What the task requires: Output the records. Match them exactly.

Task material:

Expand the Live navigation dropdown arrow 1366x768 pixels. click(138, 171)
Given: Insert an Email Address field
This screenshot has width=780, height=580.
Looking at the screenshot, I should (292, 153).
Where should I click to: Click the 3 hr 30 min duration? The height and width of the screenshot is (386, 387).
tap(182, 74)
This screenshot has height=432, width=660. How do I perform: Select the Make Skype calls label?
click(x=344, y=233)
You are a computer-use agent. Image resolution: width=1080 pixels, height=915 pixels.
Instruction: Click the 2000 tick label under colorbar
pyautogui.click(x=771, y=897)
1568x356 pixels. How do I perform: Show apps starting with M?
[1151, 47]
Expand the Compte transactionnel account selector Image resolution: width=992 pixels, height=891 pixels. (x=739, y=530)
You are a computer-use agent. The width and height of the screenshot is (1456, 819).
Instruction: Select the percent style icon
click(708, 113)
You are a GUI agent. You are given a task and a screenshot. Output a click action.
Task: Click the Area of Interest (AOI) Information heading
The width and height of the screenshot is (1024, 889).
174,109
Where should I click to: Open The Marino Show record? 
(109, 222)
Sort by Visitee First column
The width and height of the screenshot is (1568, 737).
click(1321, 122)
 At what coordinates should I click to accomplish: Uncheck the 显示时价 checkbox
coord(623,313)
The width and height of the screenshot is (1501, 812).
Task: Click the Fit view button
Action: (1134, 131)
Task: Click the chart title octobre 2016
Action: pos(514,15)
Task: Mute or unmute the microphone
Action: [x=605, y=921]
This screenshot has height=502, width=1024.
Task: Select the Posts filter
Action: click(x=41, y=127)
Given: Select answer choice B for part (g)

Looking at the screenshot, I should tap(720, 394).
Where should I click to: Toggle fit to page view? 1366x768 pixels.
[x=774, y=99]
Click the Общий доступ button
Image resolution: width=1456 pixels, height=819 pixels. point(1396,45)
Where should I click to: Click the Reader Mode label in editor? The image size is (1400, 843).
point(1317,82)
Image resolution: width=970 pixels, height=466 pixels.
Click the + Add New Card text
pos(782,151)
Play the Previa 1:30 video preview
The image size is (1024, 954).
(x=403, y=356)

Your response:
Expand the Live navigation dropdown arrow 1366x768 pixels. click(138, 171)
Given: Insert an Email Address field
This screenshot has width=780, height=580.
Looking at the screenshot, I should (292, 153).
Where should I click to: Click the 3 hr 30 min duration? The height and width of the screenshot is (386, 387).
tap(182, 74)
This screenshot has height=432, width=660. How do I perform: Select the Make Skype calls label?
click(x=344, y=233)
You are a computer-use agent. Image resolution: width=1080 pixels, height=915 pixels.
Instruction: Click the 2000 tick label under colorbar
pyautogui.click(x=771, y=897)
1568x356 pixels. How do I perform: Show apps starting with M?
[1151, 47]
Expand the Compte transactionnel account selector Image resolution: width=992 pixels, height=891 pixels. (x=739, y=530)
You are a computer-use agent. The width and height of the screenshot is (1456, 819).
Instruction: Select the percent style icon
click(708, 113)
You are a GUI agent. You are given a task and a screenshot. Output a click action.
Task: Click the Area of Interest (AOI) Information heading
The width and height of the screenshot is (1024, 889).
174,109
Where should I click to: Open The Marino Show record? 
(109, 222)
Sort by Visitee First column
The width and height of the screenshot is (1568, 737).
click(1321, 122)
 At what coordinates should I click to accomplish: Uncheck the 显示时价 checkbox
coord(623,313)
The width and height of the screenshot is (1501, 812).
Task: Click the Fit view button
Action: (1134, 131)
Task: Click the chart title octobre 2016
Action: pos(514,15)
Task: Mute or unmute the microphone
Action: [x=605, y=921]
This screenshot has height=502, width=1024.
Task: Select the Posts filter
Action: click(x=41, y=127)
Given: Select answer choice B for part (g)

Looking at the screenshot, I should tap(720, 394).
Where should I click to: Toggle fit to page view? 1366x768 pixels.
[x=774, y=99]
Click the Общий доступ button
Image resolution: width=1456 pixels, height=819 pixels. point(1396,45)
Where should I click to: Click the Reader Mode label in editor? The image size is (1400, 843).
point(1317,82)
Image resolution: width=970 pixels, height=466 pixels.
Click the + Add New Card text
pos(782,151)
Play the Previa 1:30 video preview
The image size is (1024, 954).
(x=403, y=356)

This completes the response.